Originally, it was not entirely clear whether the term “navigator” would refer to an advice organization, an individual working for an advice organization, or both. Regulators now seem to be using the term “navigator” to refer to individuals.

Navigators can collect service fees from the exchange programs and from their clients, but they are not supposed to collect commissions or other compensation from health insurers.

PPACA calls for each exchange program to offer consumers a choice of using two or more types of navigators.
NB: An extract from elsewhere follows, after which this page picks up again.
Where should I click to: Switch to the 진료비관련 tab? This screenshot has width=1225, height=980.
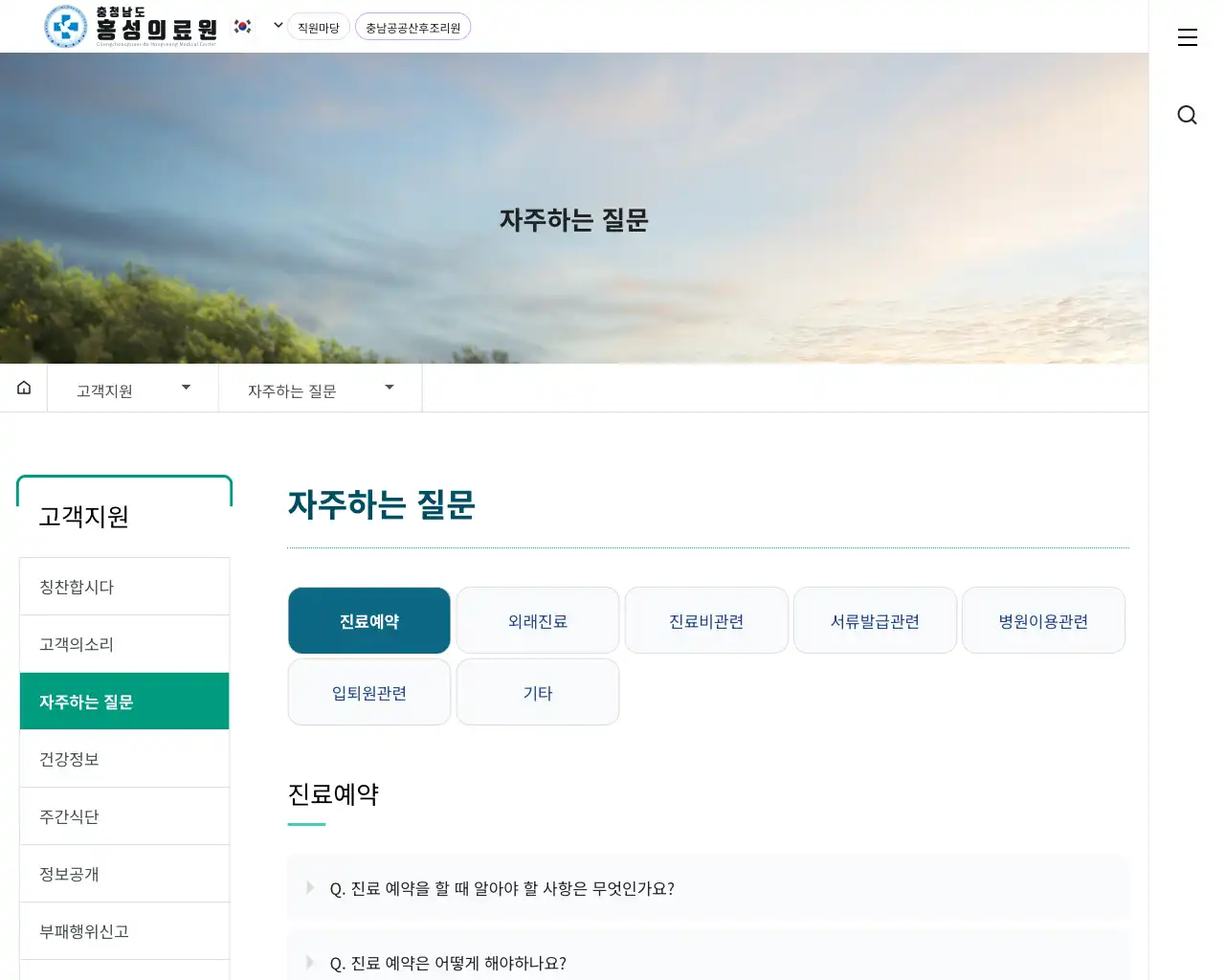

One of the types of navigators who are available must be a community-focused or consumer-focused nonprofit.

Health insurance agents and brokers have suggested that the navigator program could put unsophisticated consumers at the mercy of poorly trained call center representatives who know little about commercial or public health insurance programs.

In a recent answer to a “frequently asked question,” CCIIO officials seemed to indicate that states can apply licensing rules to navigators that are comparable to the rules they apply to producers, as long as the navigators are not called producers or licensed as producers.

The navigators cannot be called producers or licensed as producer, because, if all navigators in a state were producers, the state’s exchange program could not meet the PPACA requirement that an exchange offer consumers access to at least two different types of navigators, CCIIO officials said.

Critics of PPACA are citing the current lack of state or federal navigator standards as an example of what they say are bigger problems with organize the exchange system in time to meet the deadlines set by PPACA.

Dennis Smith, the Wisconsin health services director, talked about the PPACA provision requiring the U.S. Department of Health and Human Services (HHS) — CCIIO’s parent — to have navigators ready to advise the consumers using federally run exchanges in Wisconsin and a number of other states by late 2013.

To meet that goal, HHS will have to train workers to understand the Medicaid eligibility rules and other program eligibility rules in Wisconsin and other states with federal exchanges in just 10 months, Smith said.

“It’s a little hard to accept that,” Smith said.

The framework

The Producer Licensing Task Force draft framework calls for state to start the navigator application process by collecting general demographic, education and employment history information from an applicant.

The applicant also should provide the information needed to conduct a criminal background check and information that could help regulators detect potential conflicts of interest, according to the draft.

Navigator candidates would get at least 24 hours of classroom training, and, on the last day of the course, the candidates would have to get a score of at least 70 percent on a 100-question review.

Certified navigators would have to get 12 hours of at least continuing education per year.

An exchange would have to create a mechanism that a consumer could use to file a complaint against a navigator.